The version v0.1.4 of deepforest has added the support on:

  • using customized base estimators in cascade layers of deep forest

  • using the customized predictor concatenated to the deep forest

The page gives a detailed introduction on how to use this new feature.

Instantiate the deep forest model

To begin with, you need to instantiate a deep forest model. Notice that some parameters specified here will be overridden by downstream steps. For example, if the parameter use_predictor is set to False here, whereas set_predictor() is called latter, then the internal attribute use_predictor will be altered to True.

from deepforest import CascadeForestClassifier
model = CascadeForestClassifier()

Instantiate your estimators

In order to use customized estimators in the cascade layer of deep forest, the next step is to instantiate the estimators and encapsulate them into a Python list:

n_estimators = 4  # the number of base estimators per cascade layer
estimators = [your_estimator(random_state=i) for i in range(n_estimators)]

Tip

You need to make sure that instantiated estimators in the list are with different random seeds if seeds are manually specified. Otherwise, they will have the same behavior on the dataset and make cascade layers less effective.

For the customized predictor, you only need to instantiate it, and there is no extra step:

predictor = your_predictor()

Deep forest will conduct internal checks to make sure that estimators and predictor are valid for training and evaluating. To pass the internal checks, the class of your customized estimators or predictor should at least implement methods listed below:

  • fit() for training

  • [Classification] predict_proba() for evaluating

  • [Regression] predict() for evaluating

The name of these methods follow the convention in scikit-learn, and they are already implemented in a lot of packages offering scikit-learn APIs (e.g., XGBoost, LightGBM, CatBoost). Otherwise, you have to implement a wrapper on your customized estimators to make these methods callable.
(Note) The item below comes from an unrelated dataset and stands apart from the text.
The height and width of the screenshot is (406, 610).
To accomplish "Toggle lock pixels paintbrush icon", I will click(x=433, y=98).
Call set_estimator() and set_predictor()

The core step is to call set_estimator() and set_predictor() to override estimators used by default:

# Customized base estimators
model.set_estimator(estimators)

# Customized predictor
model.set_predictor(predictor)

set_estimator() has another parameter n_splits, which determines the number of folds of the internal cross-validation strategy. Its value should be at least 2, and the default value is 5. Generally speaking, a larger n_splits leads to better generalization performance. If you are confused about the effect of cross-validation here, please refer to the original paper for details on how deep forest adopts the cross-validation strategy to build cascade layers.

Train and Evaluate

Remaining steps follow the original workflow of deep forest.
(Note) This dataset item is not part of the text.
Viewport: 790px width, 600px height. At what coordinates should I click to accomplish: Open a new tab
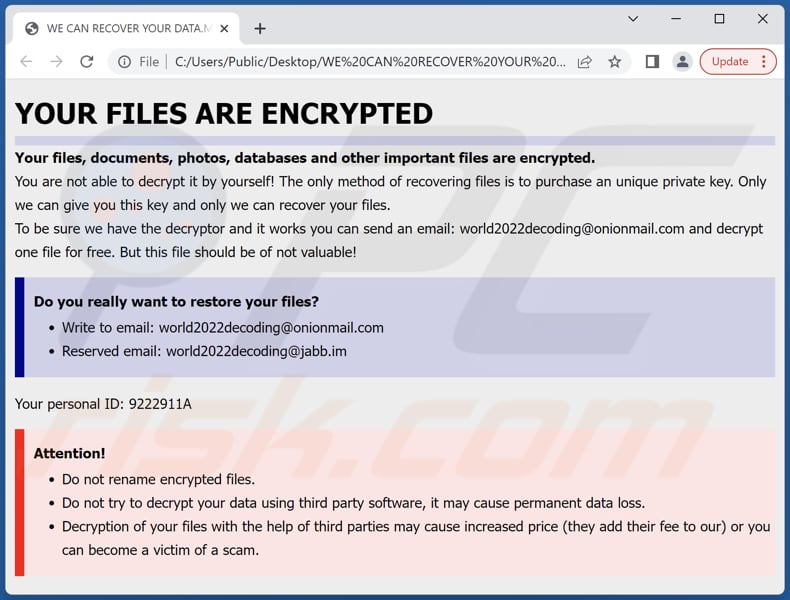[260, 28]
model.train(X_train, y_train)
y_pred = model.predict(X_test)

Note

When using customized estimators via set_estimator(), deep forest adopts the cross-validation strategy to grow cascade layers. Suppose that n_splits is set to 5 when calling set_estimator(), each estimator will be repeatedly trained over five times to get full augmented features from a cascade layer. As a result, you may experience a drastic increase in running time and memory.